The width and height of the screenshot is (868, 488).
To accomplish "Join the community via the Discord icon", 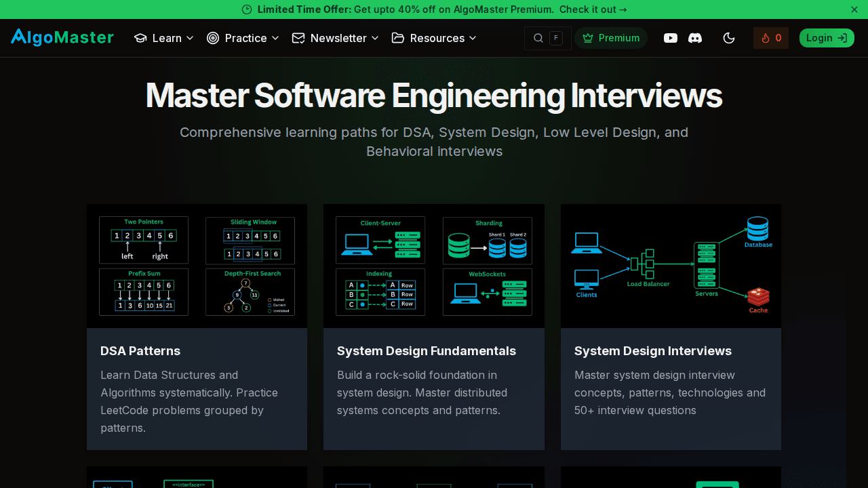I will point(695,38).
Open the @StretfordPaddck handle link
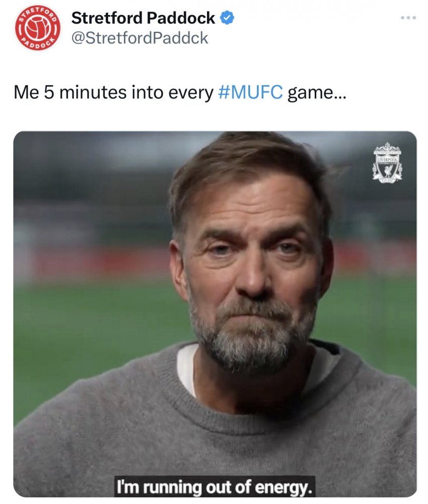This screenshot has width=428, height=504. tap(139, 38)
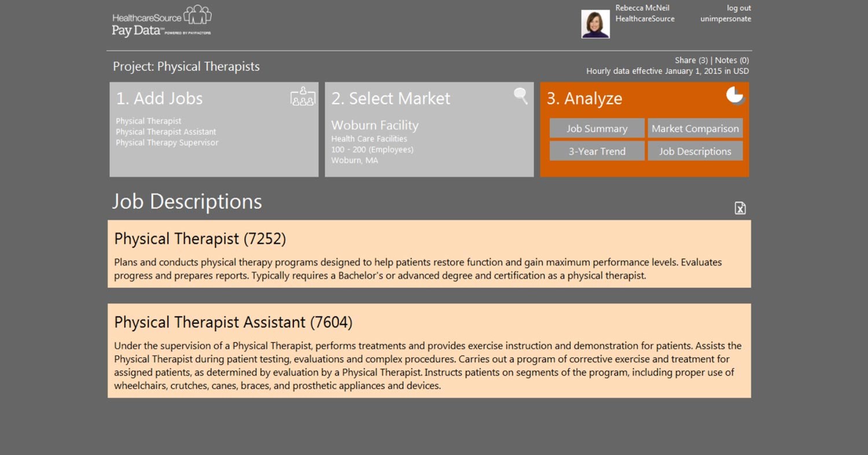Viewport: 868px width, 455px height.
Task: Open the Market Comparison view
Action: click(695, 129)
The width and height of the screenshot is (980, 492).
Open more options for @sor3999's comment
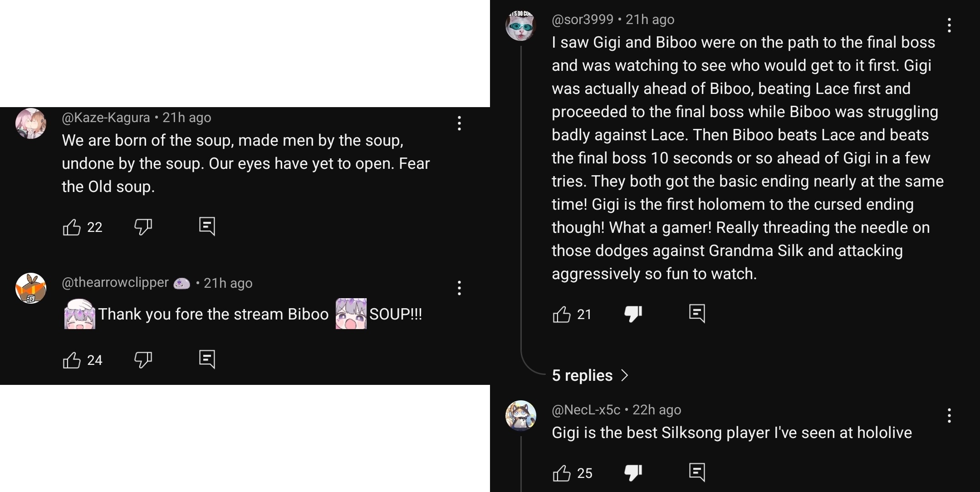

····················

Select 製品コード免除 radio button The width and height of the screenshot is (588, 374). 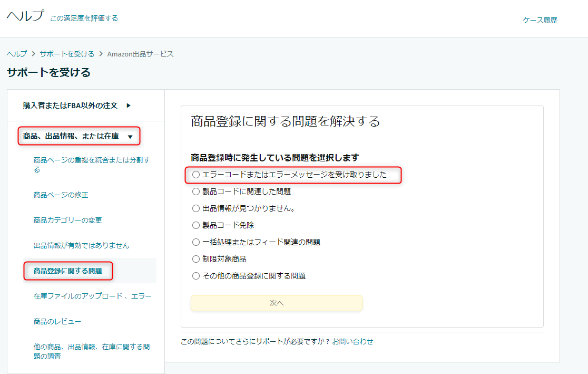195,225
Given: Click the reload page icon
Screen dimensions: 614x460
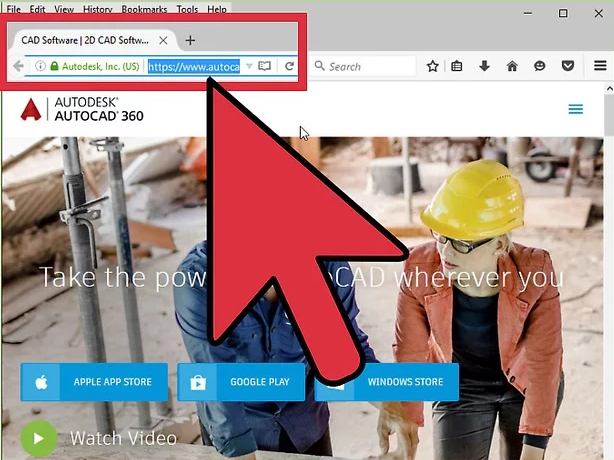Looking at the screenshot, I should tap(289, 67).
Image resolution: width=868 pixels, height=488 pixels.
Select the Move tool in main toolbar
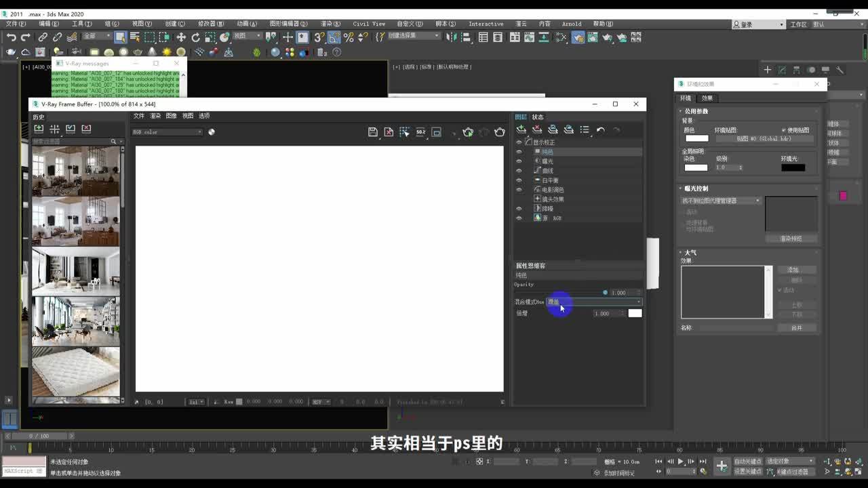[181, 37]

····················

# What the exercise asks
Reproduce word for word, with pictures dropped, only the part of the material above that opens with the line containing "Open the @StretfordPaddck handle link" and closes with the line containing "Open more options for @sor3999's comment".

# Written answer
Open the @StretfordPaddck handle link
This screenshot has width=428, height=504. tap(139, 38)
Viewport: 868px width, 455px height.
Task: Open the Market Comparison view
Action: click(695, 129)
The width and height of the screenshot is (980, 492).
Open more options for @sor3999's comment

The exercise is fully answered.